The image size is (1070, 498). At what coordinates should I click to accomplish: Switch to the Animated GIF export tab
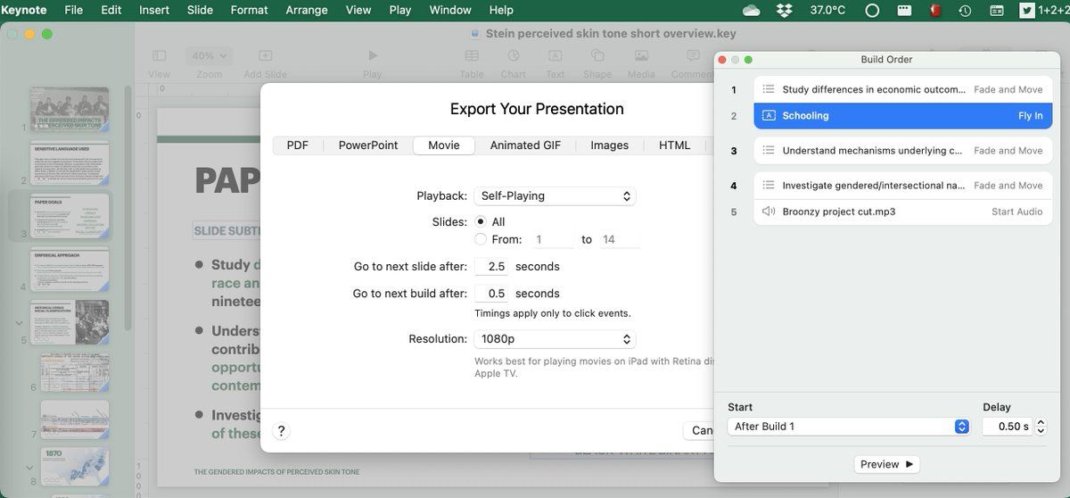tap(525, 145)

--- --- ---

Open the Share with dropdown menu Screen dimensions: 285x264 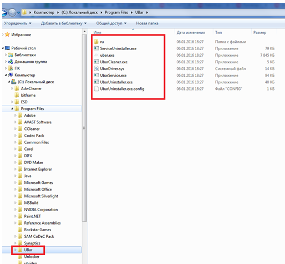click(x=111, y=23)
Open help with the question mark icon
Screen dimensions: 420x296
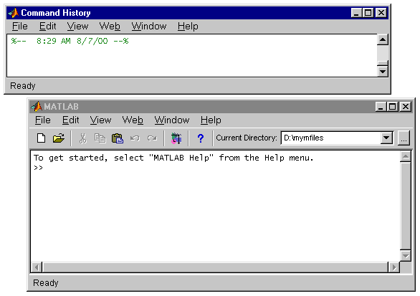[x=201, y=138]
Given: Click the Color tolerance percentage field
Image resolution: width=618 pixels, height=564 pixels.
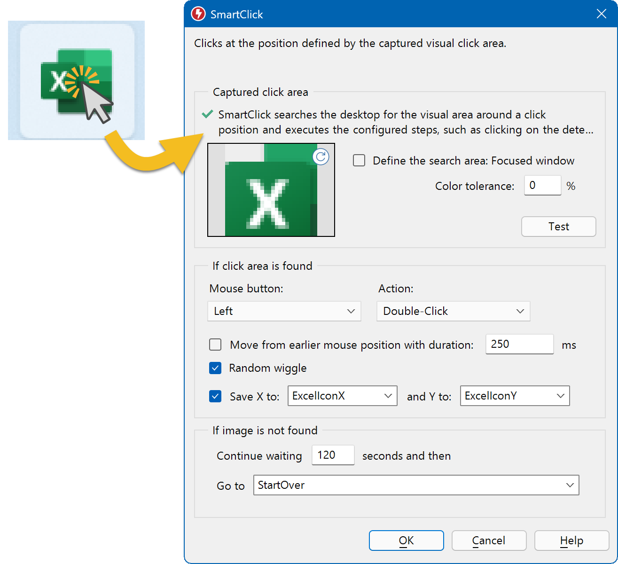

--- --- ---

Given task.
Update the lines in the stretch from the one containing "Given: Click the" through the one containing "Image resolution: width=618", replacing "Color tolerance" with "Color threshold" and changing nothing else. Return only those lines.

The result.
Given: Click the Color threshold percentage field
Image resolution: width=618 pixels, height=564 pixels.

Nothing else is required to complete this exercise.